_Excerpted passage_
=-=-=

Tuesday, August 28, 2018

Cabbage Patch Halibut – Come On, Use Your Head

Don’t worry; this cabbage-wrapped fish recipe has nothing to do with those creepy dolls. I just thought “cabbage patch halibut” sounded a little more enticing that the other names I was considering. 

Although, anything with the word cabbage in it isn’t going to have people’s mouths watering, which is how we got “coleslaw.” Despite all that, this really is one of easiest, and most delicious ways you can cook fish. 

The leaf not only keeps the halibut moist, but also holds all your assorted garnishes and seasonings tight against the meat, which creates an even more intensely flavored final result. Just be sure to save the rest of the head, since once chilled, and sliced thin, it makes for a very interesting salad. Or simply slice it thickly, and fry it up with a few sausages.

=-=-=

_Given material_

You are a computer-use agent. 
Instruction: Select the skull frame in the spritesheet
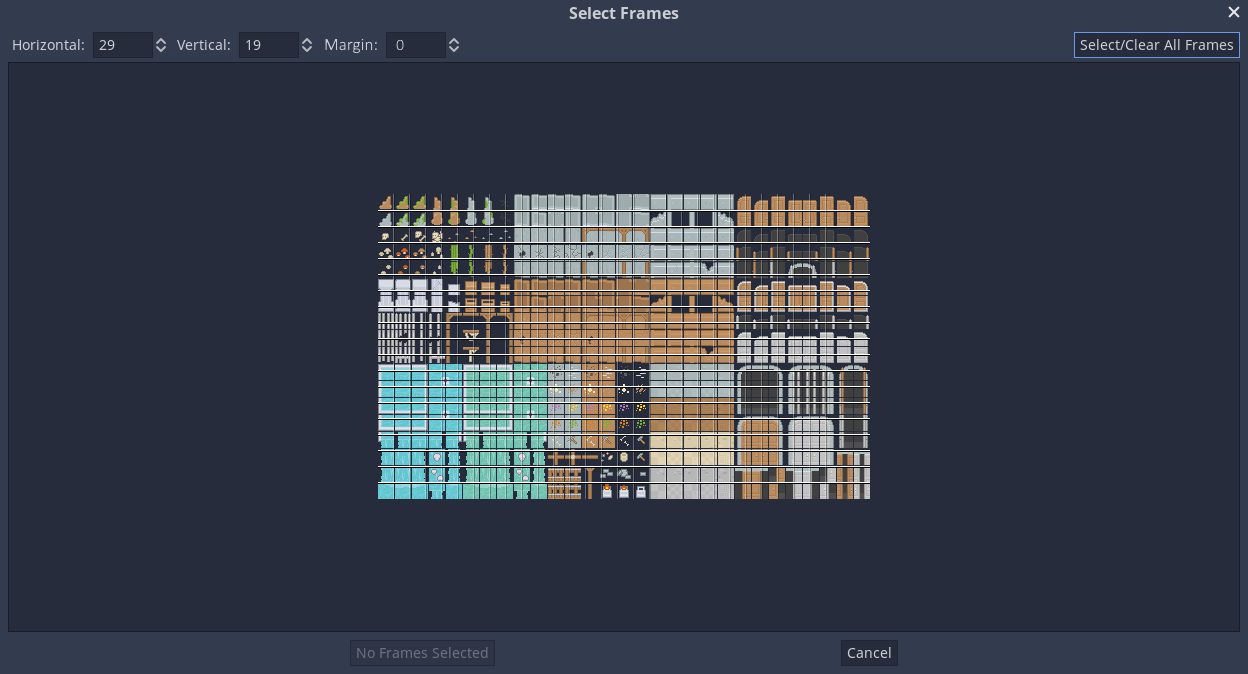click(385, 236)
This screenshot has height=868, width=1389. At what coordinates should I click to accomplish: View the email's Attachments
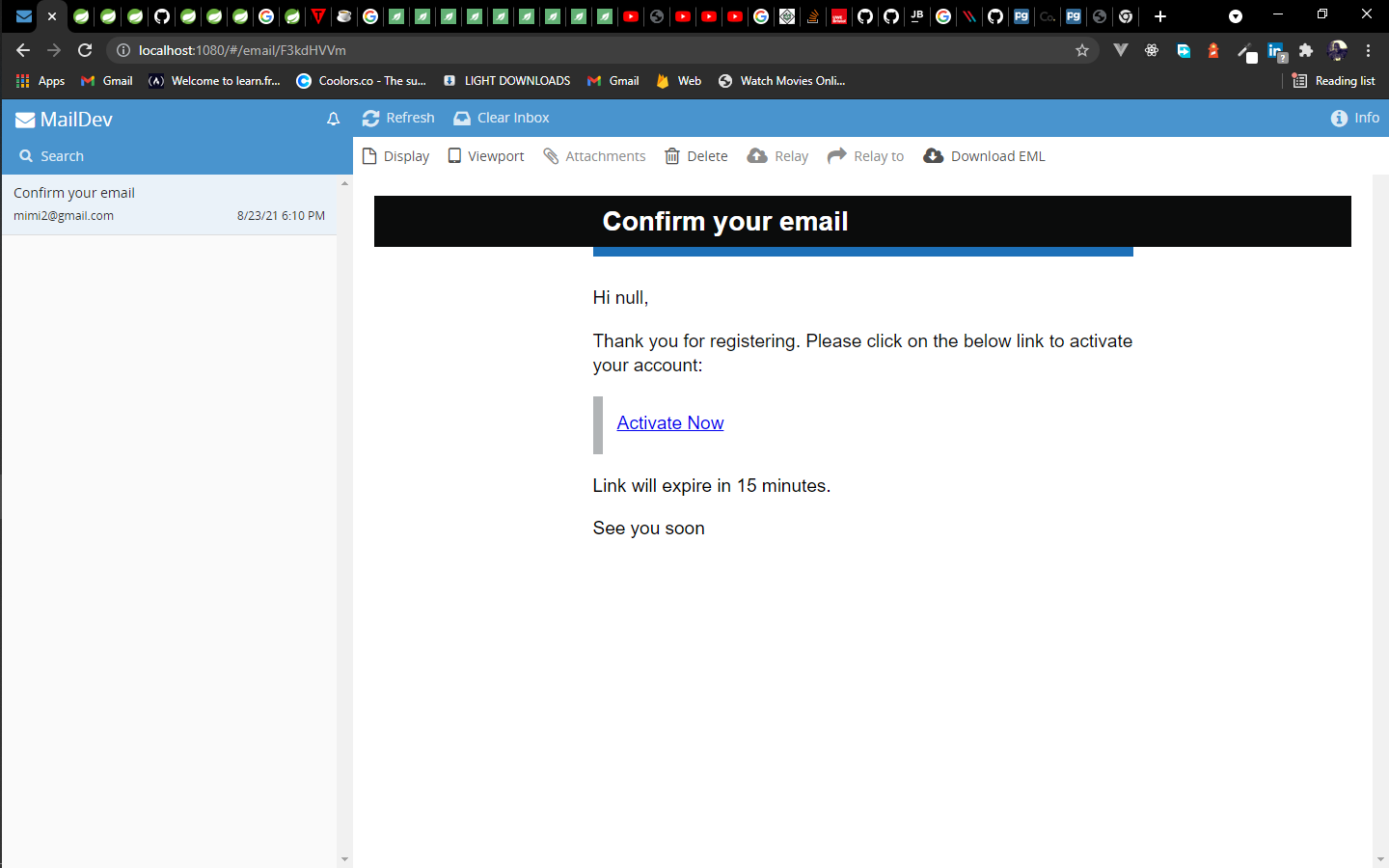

=-=-=

_Challenges_
(a) According to the halibut recipe post, what can you do with the rest of the cabbage head?
(b) From the halibut recipe post, pull out the stretch from "Cabbage Patch Halibut –" through "can cook fish.".
The data has no connection to the halibut recipe post.

_Expected responses_
(a) Chill it and slice it thin for a salad, or slice it thickly and fry it up with a few sausages.

(b)
Cabbage Patch Halibut – Come On, Use Your Head

Don’t worry; this cabbage-wrapped fish recipe has nothing to do with those creepy dolls. I just thought “cabbage patch halibut” sounded a little more enticing that the other names I was considering. 

Although, anything with the word cabbage in it isn’t going to have people’s mouths watering, which is how we got “coleslaw.” Despite all that, this really is one of easiest, and most delicious ways you can cook fish.